図1(a)は、SH2-EGFPの構造を示す模式図である。SH2-EGFPのアミノ酸配列を配列番号2に示す。図1(b)及び(c)は、共焦点レーザー顕微鏡で観察した結果を示す写真である。スケールバーは10μmである。 FIG. 1(a) is a schematic diagram showing the structure of SH2-EGFP. The amino acid sequence of SH2-EGFP is shown in SEQ ID NO:2. FIGS. 1(b) and 1(c) are photographs showing the results of observation using a confocal laser microscope. Scale bar is 10 μm.
図1(b)は、SH2peptide-DK8Farの添加前のSH2-EGFP発現細胞の写真である。また、図1(c)は、SH2peptide-DK8Farの添加から30分後に撮影したSH2-EGFP発現細胞の写真である。その結果、SH2peptide-DK8Farの添加から30分後に、SH2-EGFPが細胞膜に局在したことが明らかとなった。 FIG. 1(b) is a photograph of SH2-EGFP-expressing cells before addition of SH2peptide- D K8Far. Furthermore, FIG. 1(c) is a photograph of SH2-EGFP-expressing cells taken 30 minutes after the addition of SH2peptide- D K8Far. As a result, it was revealed that SH2-EGFP was localized to the cell membrane 30 minutes after the addition of SH2peptide- D K8Far.

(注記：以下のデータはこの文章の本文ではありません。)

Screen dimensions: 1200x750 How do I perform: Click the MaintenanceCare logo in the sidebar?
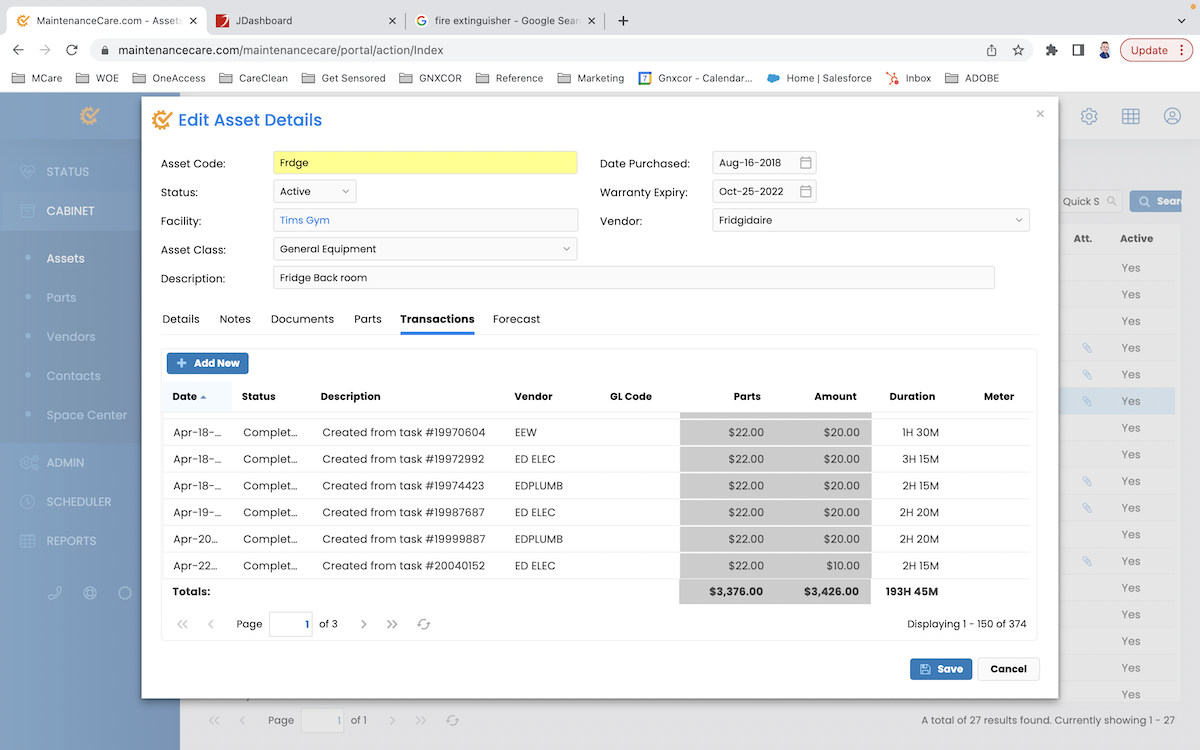point(89,115)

この結果は、SH2peptide-DK8FarがSH2-EGFP発現細胞の細胞膜を透過して細胞質に導入され、細胞質に存在するSH2-EGFPのSH2ドメインがSH2peptide-DK8FarのSH2peptideと結合して複合体を形成し、更に、形成された複合体が、SH2peptide-DK8Farのファルネシル基の存在により、細胞膜に局在したことを示す。 This result suggests that SH2peptide -D K8Far penetrates the cell membrane of SH2-EGFP-expressing cells and is introduced into the cytoplasm, and the SH2 domain of SH2-EGFP present in the cytoplasm binds to the SH2peptide of SH2peptide -D K8Far to form a complex. Furthermore, it is shown that the formed complex was localized to the cell membrane due to the presence of the farnesyl group of SH2peptide- D K8Far.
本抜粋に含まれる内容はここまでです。